Fig. 1 shows the solubilities of fully cyclized structure fibers without crosslinking (FC-F) in DMSO and sulfur acid respectively, and the solubilities of PAN fibers at various doses of 0, 50, 100, 200, 300, 400 kGy in sulfur acid. As shown in Fig. 1, the FC-F isn't dissolved in DMSO even the color has a little change, however, it is fully dissolved in sulfur acid which results in the formation of reddish-brown solution. For PAN fibers, the solubility in sulfur acid decreases and the color is thicker and thicker with the increase of irradiation doses. Therefore, the results indicate the FC-F can't be dissolved in DMSO, whereas, it can be fully dissolved in sulfur acid. In other words, the DMSO solvent is unable to dissolve the cyclized structures in PAN fibers. Therefore it is for sure that the insolubility in DMSO is inadequate to verify crosslinking taking place during irradiation. However, the irradiated fibers from IR-1 and IR-2 can be but IR-3, IR-4 and IR-5 can't be completely dissolved in the sulfur acid even the solutions' color is much lighter than that from FC-F (b). Thus, it is estimated that the DMSO insoluble is related to the parts of both cyclized and crosslinked, while the sulfur acid insoluble is only related to the crosslinked part. Fig. 2(a) shows the insoluble fraction quantities of the irradiated fibers with different doses in DMSO and sulfur acid, respectively. It is noted that the insoluble fraction in DMSO increases from 13.04% at 50 kGy to 68.3% at 400 kGy monotonously. In sulfur acid, the unirradiated and the irradiated fibers at the doses of 50 and 100 kGy are dissolved completely, however, the insoluble fraction yields to approximately 31.8% at 200 kGy, and then increases gradually to 59.7% with the irradiation dose increasing to 400 kGy. What's more, the density of the fibers increases from 1.174 g cm⁻³ of unirradiated fibers to 1.197 g cm⁻³ of the 400 kGy irradiated fibers as shown in Fig. 3, which should be resulted from the reactions induced by irradiation forming the denser structure.⁹ Therefore, the phenomenon that the solutions looking more uniform from IR-3 to IR-5 can be ascribed to the fiber density increasing which made the insoluble sink and look dispersed well.
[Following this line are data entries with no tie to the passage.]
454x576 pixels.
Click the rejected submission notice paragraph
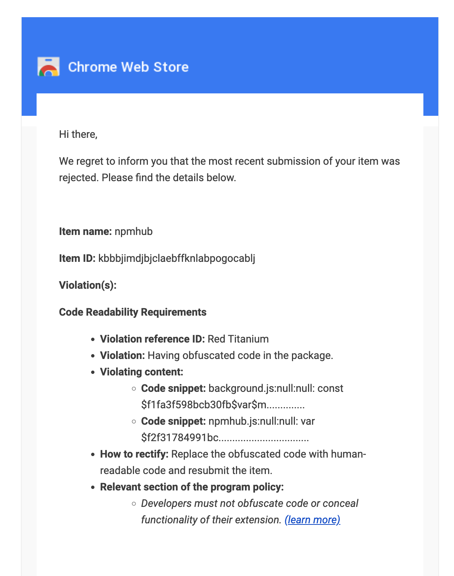click(x=229, y=169)
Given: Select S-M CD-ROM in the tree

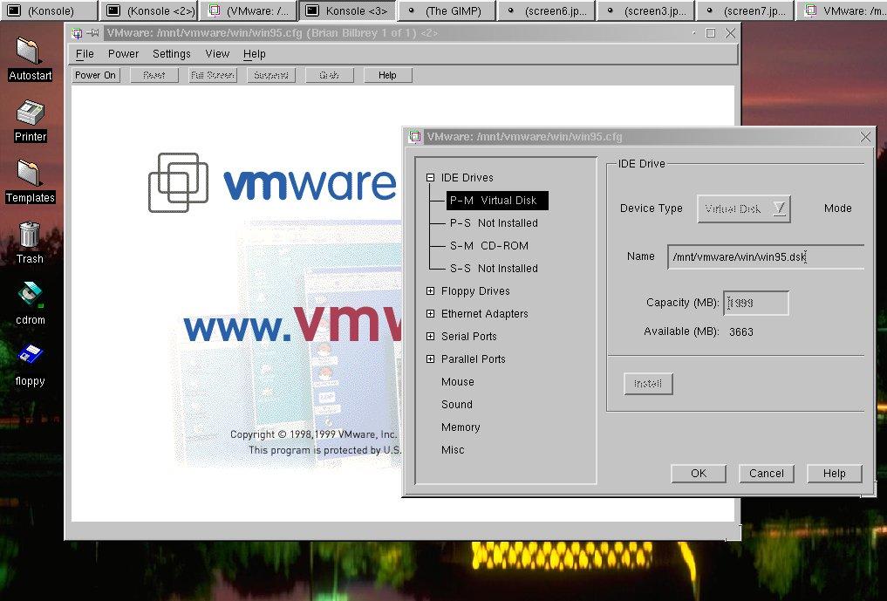Looking at the screenshot, I should (488, 246).
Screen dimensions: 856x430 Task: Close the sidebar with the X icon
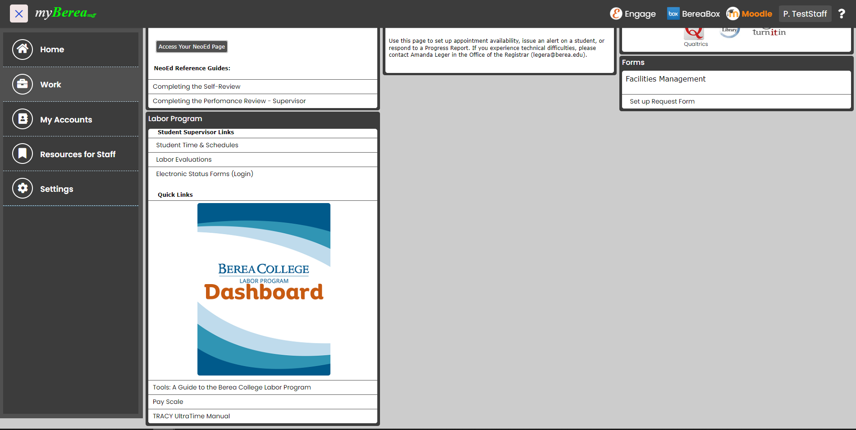coord(18,14)
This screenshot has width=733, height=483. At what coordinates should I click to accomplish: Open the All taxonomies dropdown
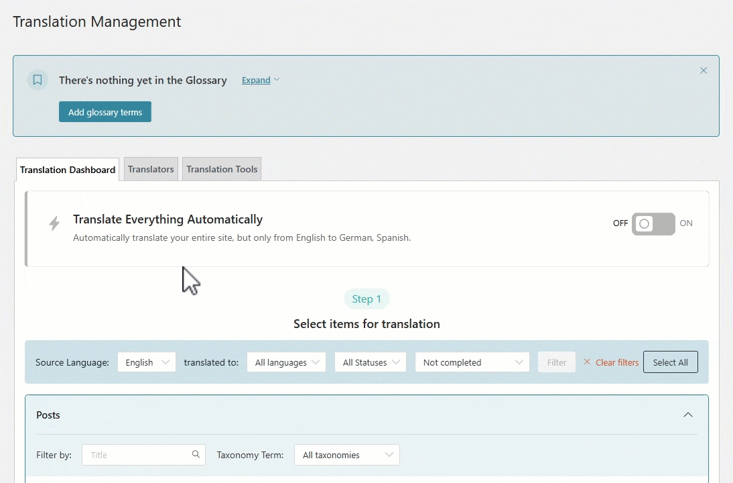(x=346, y=455)

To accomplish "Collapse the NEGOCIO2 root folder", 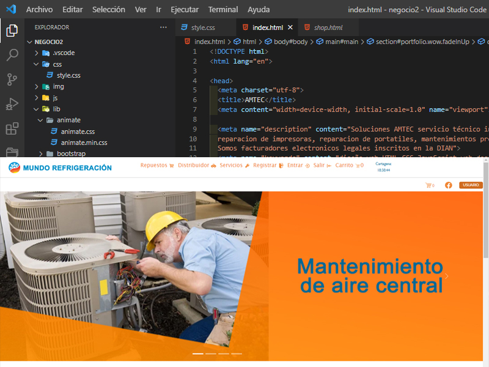I will coord(49,42).
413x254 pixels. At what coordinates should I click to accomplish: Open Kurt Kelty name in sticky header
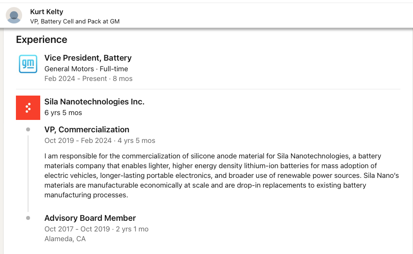pos(46,12)
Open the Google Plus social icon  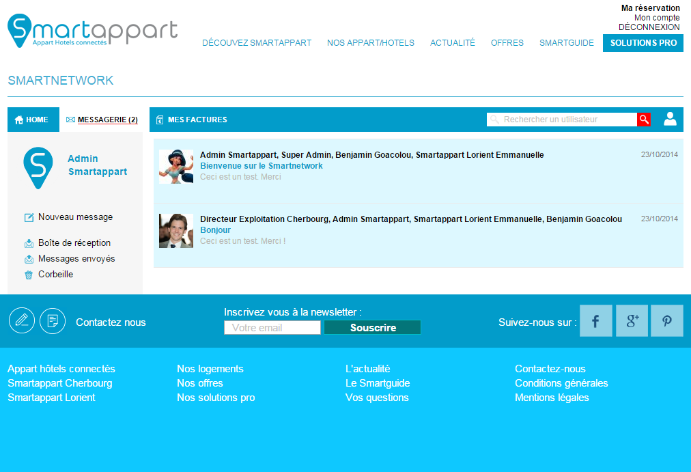632,321
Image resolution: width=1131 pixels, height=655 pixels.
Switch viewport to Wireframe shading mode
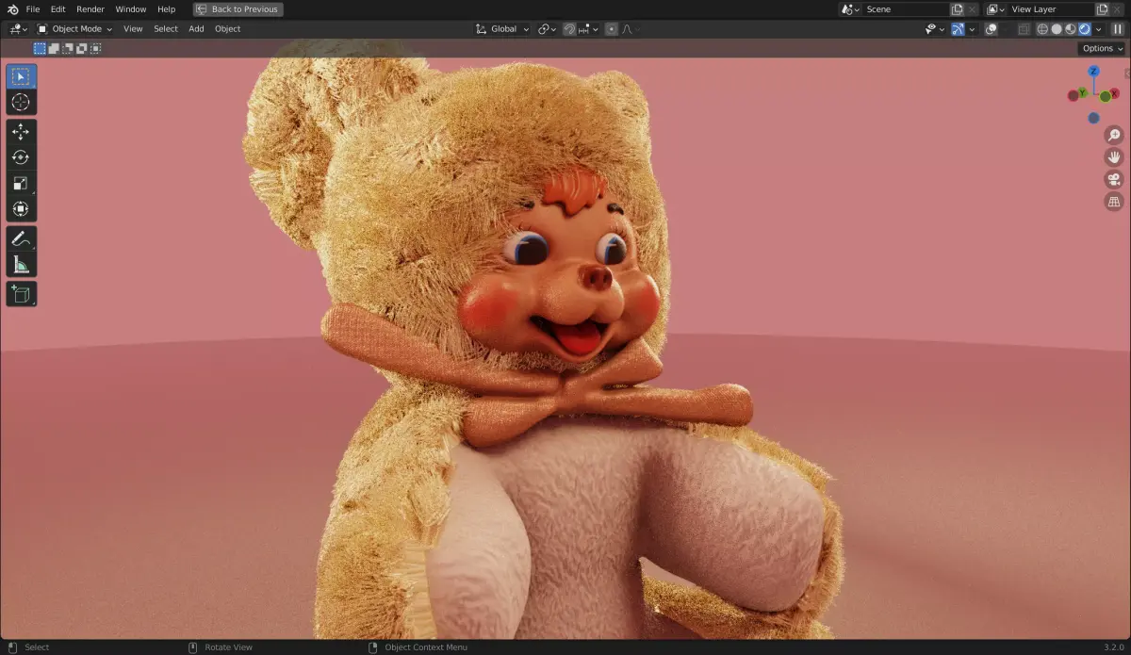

Fig. 1 Solubility of FC-F immersed in (a) DMSO solvent and in (b) sulfur acid, and PAN fibers of UN, IR-1, IR-2, IR-3, IR-4, IR-5 in sulfur acid.

Fig. 2 (a) DMSO and sulfur acid insoluble of the PAN fibers induced by γ-ray irradiation at various doses, respectively; (b) subtraction of sulfur acid insoluble from DMSO insoluble.

Fig. 3 The densities of the PAN fibers as a function of irradiation dose.

By subtracting the insoluble fraction curves in sulfur acid from those in DMSO, the fraction quantity of cyclization without crosslinking (we name as independent cyclization) is obtained. As shown in Fig. 2(b), the fraction quantity of independent cyclization increases with irradiation doses increasing and reaches a maximum at 100 kGy, then decreases with further irradiation. Therefore, it is clearly found that cyclization of nitrile groups is dominant at 100 kGy and below, and further irradiation generates inter-crosslinking.

3.2 The chemical structure of the irradiated PAN fibers and the proposed mechanism of crosslinking and cyclization

In order to provide a further evidence to demonstrate the changes of chemical structure, FTIR spectra are obtained from the PAN fibers, as shown in Fig. 4. The spectrum of untreated PAN fibers shows peaks at 2245, 1627, 2940, 1678, and 1260 cm⁻¹, which correspond to the stretching vibrations of the –C≡N, –C=N– conjugated with –C=C–, –CH₂, –C=O in acridone rings and C–O–C respectively, and the peak at 1450 cm⁻¹ is correspond to the bending vibrations of –CH₂. Clearly, the intensity of the bands at 2245 cm⁻¹ decreases gradually with the increasing irradiation doses, and the intensity of other interesting bands at 1627 cm⁻¹ increases with further irradiation. It indicates that cyclization reaction is caused by the irradiation. In addition, the absorption bands at 2940 and 1450 cm⁻¹ concurrently decreases, demonstrating dehydrogenation occurs during the irradiation. The intensity of the peak at 1678 cm⁻¹ increases, which means oxidation also takes place during the irradiation. Moreover, the absorption near 1260 cm⁻¹ for various C–O–C stretches can be attributed to crosslinking bonds. Therefore, it is considered that cyclization, dehydrogenation and oxidation or crosslinking reactions occur during γ-ray irradiation and form a similar network structure induced by thermal stabilization. The attributions of the peaks assigned to the functional groups can be found in lots of literatures.^29–33

Fig. 4 FTIR curves of PAN fibers at various doses. (a) 0 kGy; (b) 50 kGy; (c) 100 kGy; (d) 200 kGy; (e) 300 kGy; (f) 400 kGy.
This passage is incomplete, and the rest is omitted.